● Instruction: Copy out every row below word for word, with nothing added or changed.
>> Begin
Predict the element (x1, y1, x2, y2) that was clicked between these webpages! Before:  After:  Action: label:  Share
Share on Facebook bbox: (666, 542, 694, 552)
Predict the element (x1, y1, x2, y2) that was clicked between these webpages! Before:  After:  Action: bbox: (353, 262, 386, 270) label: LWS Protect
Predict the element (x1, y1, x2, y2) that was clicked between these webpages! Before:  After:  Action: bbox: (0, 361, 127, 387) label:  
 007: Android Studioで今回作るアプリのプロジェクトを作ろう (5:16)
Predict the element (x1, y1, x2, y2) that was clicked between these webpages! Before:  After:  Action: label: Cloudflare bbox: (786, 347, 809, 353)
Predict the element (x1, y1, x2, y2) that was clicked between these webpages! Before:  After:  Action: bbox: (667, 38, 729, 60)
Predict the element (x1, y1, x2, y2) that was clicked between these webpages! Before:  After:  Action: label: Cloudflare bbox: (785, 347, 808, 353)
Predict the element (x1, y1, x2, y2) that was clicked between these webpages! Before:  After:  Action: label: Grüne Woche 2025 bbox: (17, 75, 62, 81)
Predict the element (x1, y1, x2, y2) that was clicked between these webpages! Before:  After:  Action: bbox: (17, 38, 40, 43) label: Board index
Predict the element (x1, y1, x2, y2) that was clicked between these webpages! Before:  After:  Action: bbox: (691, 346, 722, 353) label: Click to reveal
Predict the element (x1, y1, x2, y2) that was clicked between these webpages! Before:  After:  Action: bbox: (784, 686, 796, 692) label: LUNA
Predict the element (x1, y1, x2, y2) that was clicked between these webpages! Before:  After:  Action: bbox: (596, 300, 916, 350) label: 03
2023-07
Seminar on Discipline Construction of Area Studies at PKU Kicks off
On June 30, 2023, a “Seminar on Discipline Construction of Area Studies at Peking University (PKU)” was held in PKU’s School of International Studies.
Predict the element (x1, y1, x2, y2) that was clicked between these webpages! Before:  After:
>> End
● Task solution:
Predict the element (x1, y1, x2, y2) that was clicked between these webpages! Before:  After:  Action: label:  Share
Share on Facebook bbox: (666, 542, 694, 552)
Predict the element (x1, y1, x2, y2) that was clicked between these webpages! Before:  After:  Action: bbox: (353, 262, 386, 270) label: LWS Protect
Predict the element (x1, y1, x2, y2) that was clicked between these webpages! Before:  After:  Action: bbox: (0, 361, 127, 387) label:  
 007: Android Studioで今回作るアプリのプロジェクトを作ろう (5:16)
Predict the element (x1, y1, x2, y2) that was clicked between these webpages! Before:  After:  Action: label: Cloudflare bbox: (786, 347, 809, 353)
Predict the element (x1, y1, x2, y2) that was clicked between these webpages! Before:  After:  Action: bbox: (667, 38, 729, 60)
Predict the element (x1, y1, x2, y2) that was clicked between these webpages! Before:  After:  Action: label: Cloudflare bbox: (785, 347, 808, 353)
Predict the element (x1, y1, x2, y2) that was clicked between these webpages! Before:  After:  Action: label: Grüne Woche 2025 bbox: (17, 75, 62, 81)
Predict the element (x1, y1, x2, y2) that was clicked between these webpages! Before:  After:  Action: bbox: (17, 38, 40, 43) label: Board index
Predict the element (x1, y1, x2, y2) that was clicked between these webpages! Before:  After:  Action: bbox: (691, 346, 722, 353) label: Click to reveal
Predict the element (x1, y1, x2, y2) that was clicked between these webpages! Before:  After:  Action: bbox: (784, 686, 796, 692) label: LUNA
Predict the element (x1, y1, x2, y2) that was clicked between these webpages! Before:  After:  Action: bbox: (596, 300, 916, 350) label: 03
2023-07
Seminar on Discipline Construction of Area Studies at PKU Kicks off
On June 30, 2023, a “Seminar on Discipline Construction of Area Studies at Peking University (PKU)” was held in PKU’s School of International Studies.
Predict the element (x1, y1, x2, y2) that was clicked between these webpages! Before:  After:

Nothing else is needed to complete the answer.